Naturalmente, la historia del movimiento obrero y comunista está llena de abiertos negadores; los anarquistas, sobre todo, contra los que los comunistas han tenido siempre que luchar reivindicando el papel central del partido contra toda visión metafísica del poder, del proletariado, de la sociedad sin clases; después, con las debidas diferencias de las que no es este el lugar para explicar [1], los anarco-sindicalistas, los wobblies estadounidenses y los sindicalistas revolucionarios italianos y franceses, vigorosos combatientes sociales, pero encerrados en una visión espontaneísta, localista y de fábrica, también de filiación, en esencia, anarquista; en fin los obreristas de diversa naturaleza y derivaciones, en el período de acontecimientos en el movimiento comunista durante el siglo XX. Ninguna de ellos escondió nunca el rechazo de la organización de partido, ya sea insistiendo sobre una intrínseca subjetividad proletaria capaz de identificar por sí sola el camino a seguir, ya sea extrayendo, de lecturas profundamente erróneas de la historia del movimiento comunista, el convencimiento de que cualquier organización de partido no es otra cosa que un instrumento de “burocratización” y de “opresión de la voluntad de la base”. Pero se niega el partido revolucionario, su papel directivo-organizativo en las luchas de la clase, y también se niega concibiéndolo, en su esencia, de manera distorsionada (piénsese, entre otros ejemplos históricos, en la trayectoria del KAPD alemán): el “partido de masas y no de jefes”, el “partido que debe limitarse a la propaganda del comunismo para no sustituir a la clase”, el “partido de base exclusivamente obrera”, etc. [2]
La miseria de la fase histórica que estamos condenados a vivir parece reproducir, en versión vulgarmente liliputiense, a estos negadores del partido: el obrerismo, el espontaneísmo, el “movimientismo” los producen continuamente, dentro y fuera de las reservas indias de los centros sociales, entre las “medias” clases “cabreadas”, entre los famélicos herederos del gramscismo, entre los “rebeldes” y los “subjetivistas” de la “revolución aquí y ahora” que desdeñan toda preparación revolucionaria, entre los estudiantes que no quieren “ser encuadrados”, entre todos aquellos que, tras decenios de mefítica democracia, no conciben la necesidad de la organización y del duro trabajo en contacto con la clase.
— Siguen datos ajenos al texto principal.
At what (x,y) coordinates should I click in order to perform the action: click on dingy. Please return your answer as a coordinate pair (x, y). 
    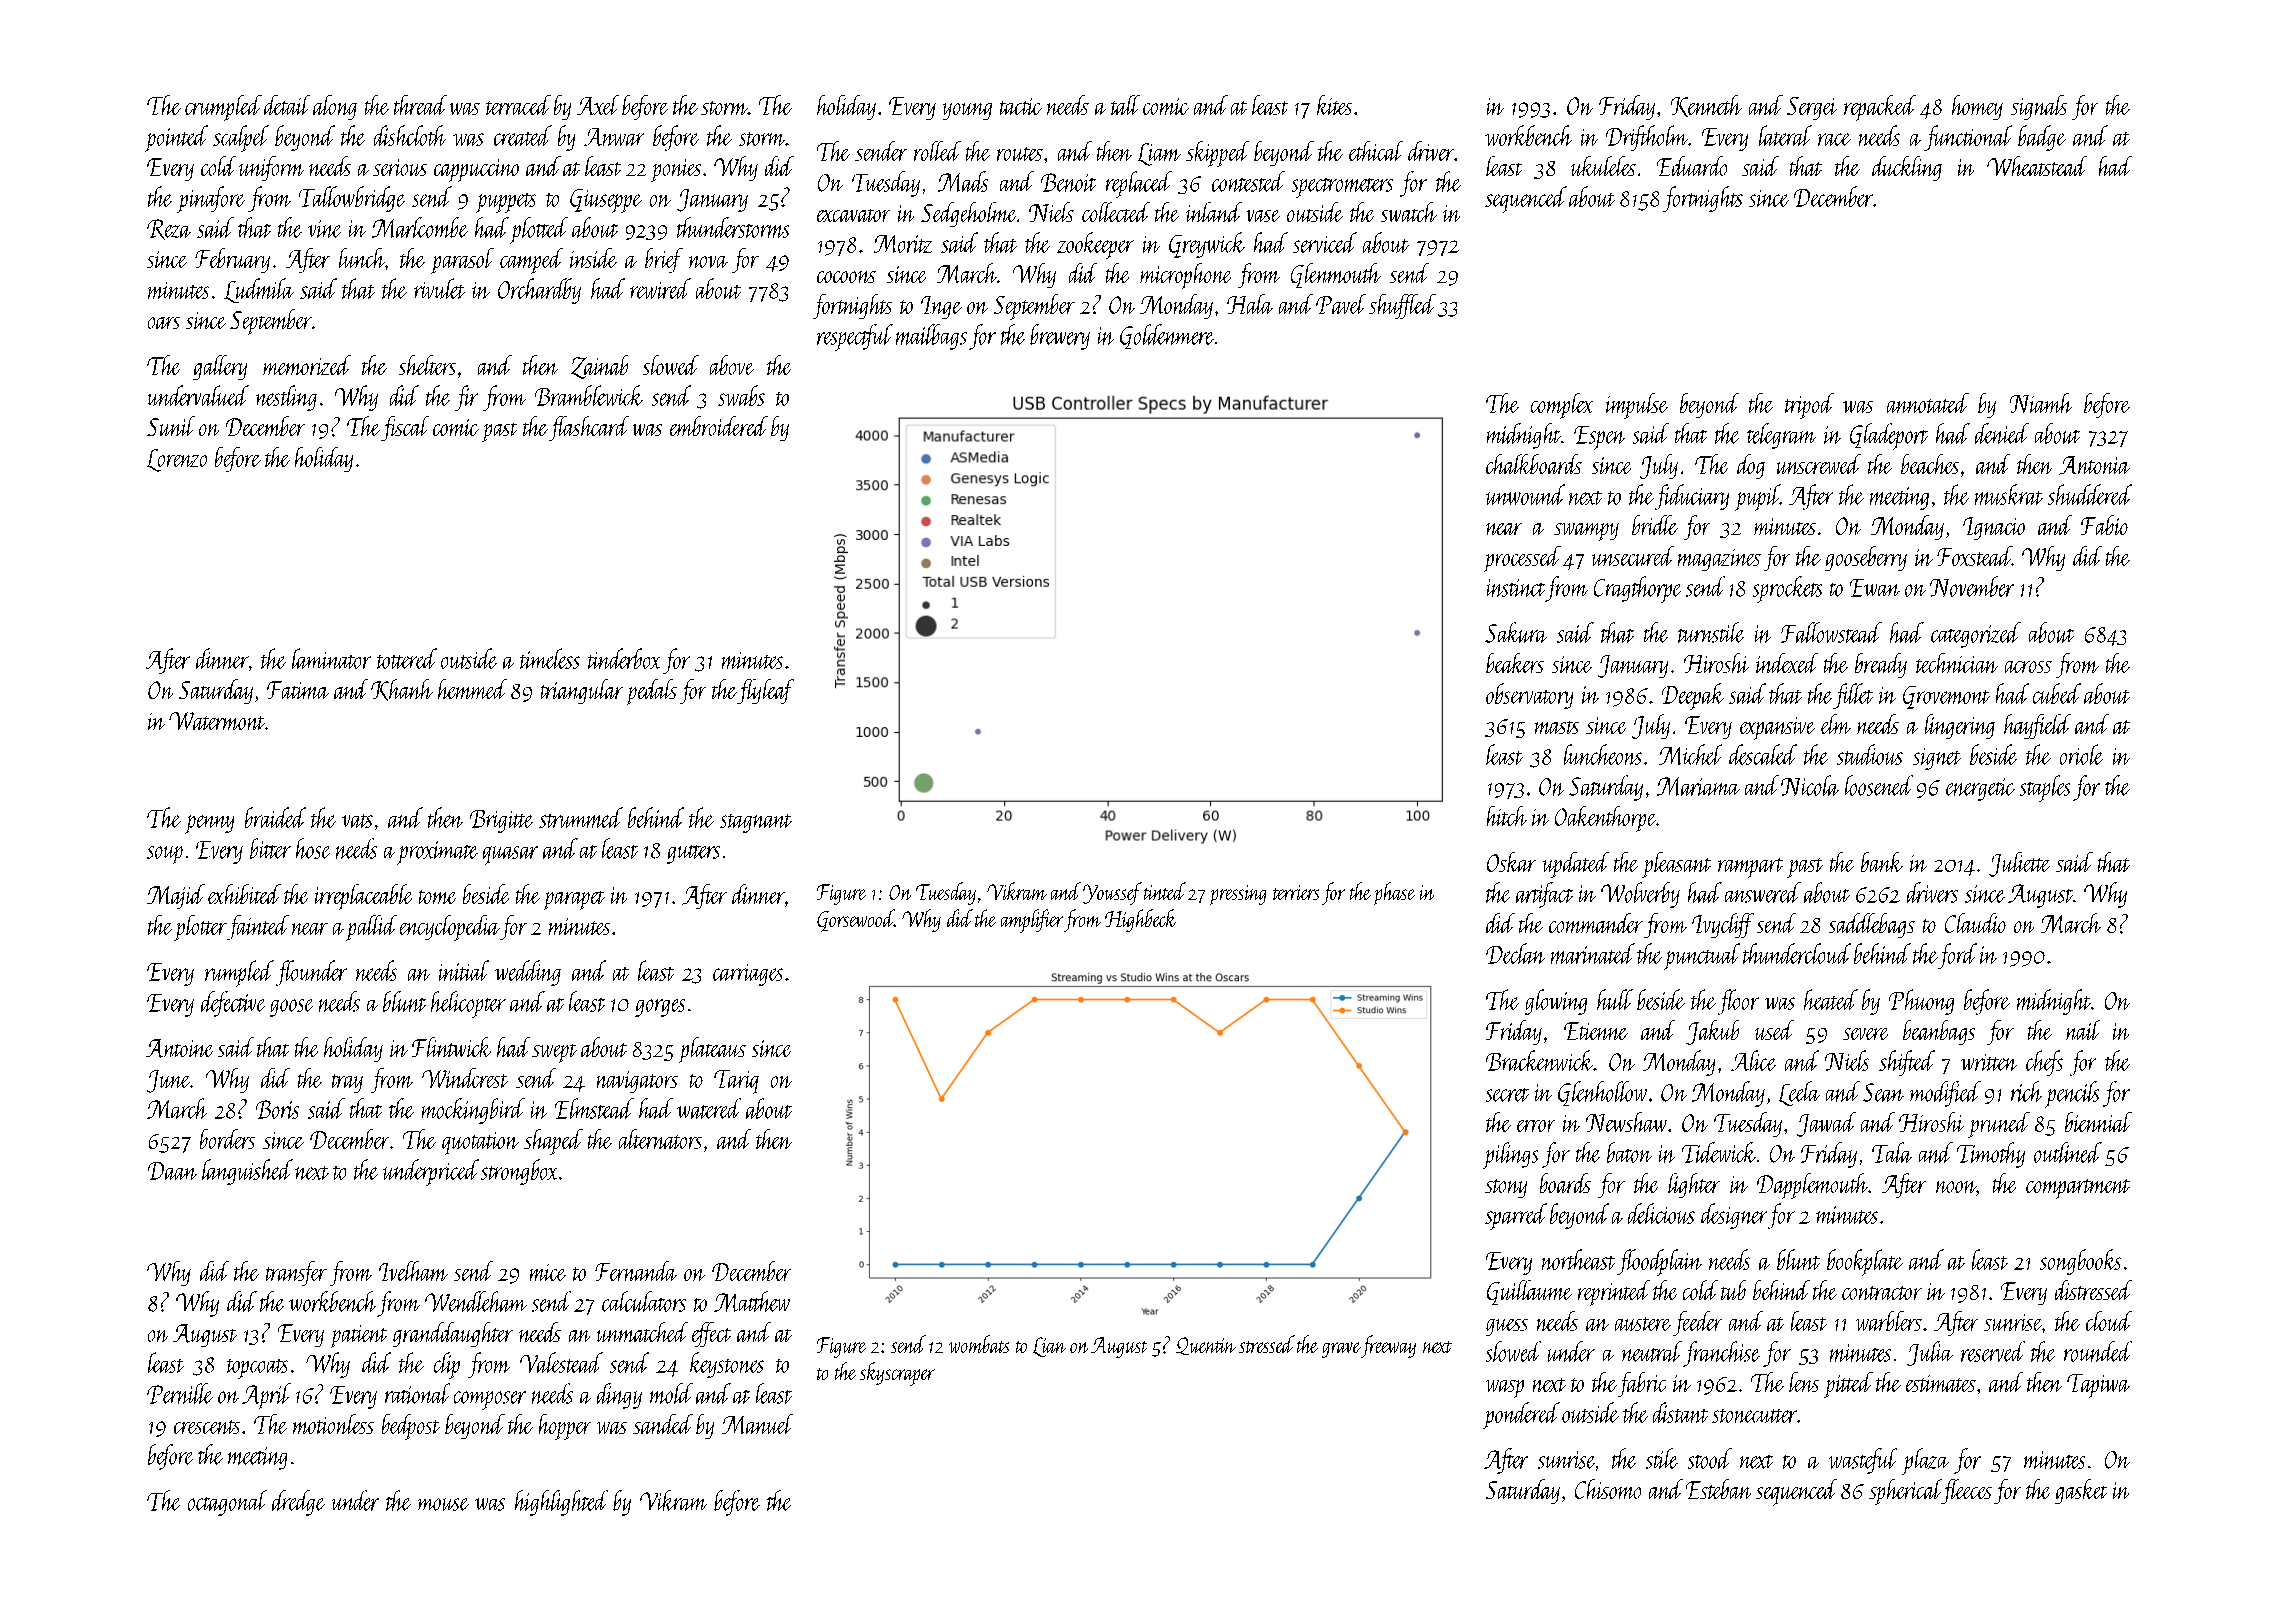
    Looking at the image, I should click on (619, 1396).
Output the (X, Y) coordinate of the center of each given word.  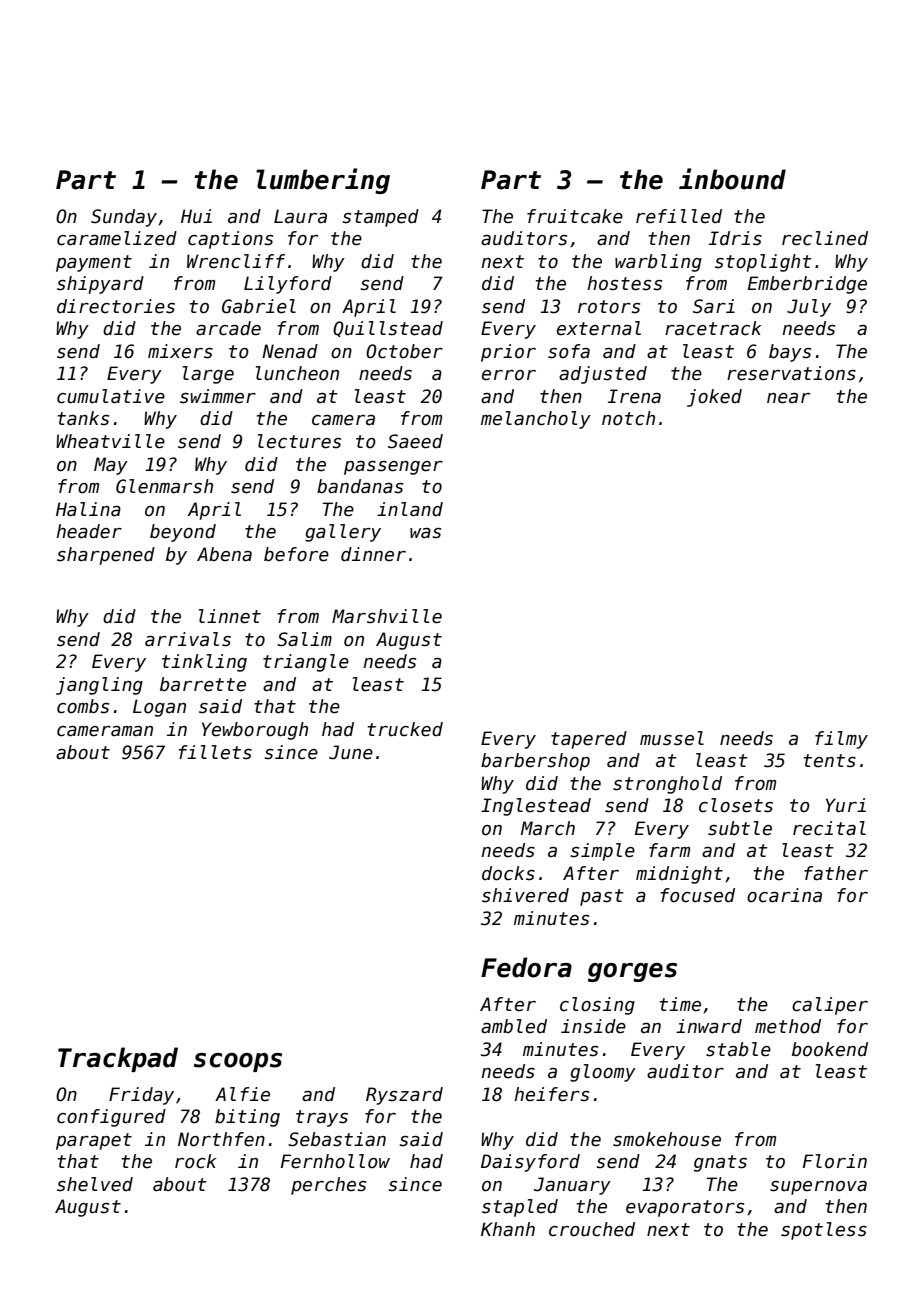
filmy (841, 740)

Este lastre pesa sobre un proletariado sufriente, que busca, como puede, luchar para hacer oír su propia voz, luchar con la fuerza de la desesperación para sobrevivir, a veces con improvisadas llamaradas apagadas en baños de sangre (para limitarnos a la reciente historia, en Sudáfrica, en Vietnam, en Camboya), a veces con grandes levantamientos rápidamente reconducidos al marco de reivindicaciones pequeño-burguesas de cambio de éste o de aquel régimen, y por consiguiente castrados y sofocados (los movimientos de origen netamente proletario que han inflamado el norte de África, sobre todo en Túnez y Egipto). Sin ir mas allá en el análisis de todos estos hechos (a los que en los últimos años hemos dedicado no pocas páginas) es evidente que la ausencia a nivel mundial del partido revolucionario ha hecho que la clase proletaria se moviera, bajo la presión de hechos materiales, en total soledad y, también en el aspecto de un horizonte limitado (pero necesario) de la defensa de sus condiciones de vida y de trabajo, de forma dispersa, inevitable víctima sacrificial de las ilusiones y de los fantasmas democráticos y reformistas.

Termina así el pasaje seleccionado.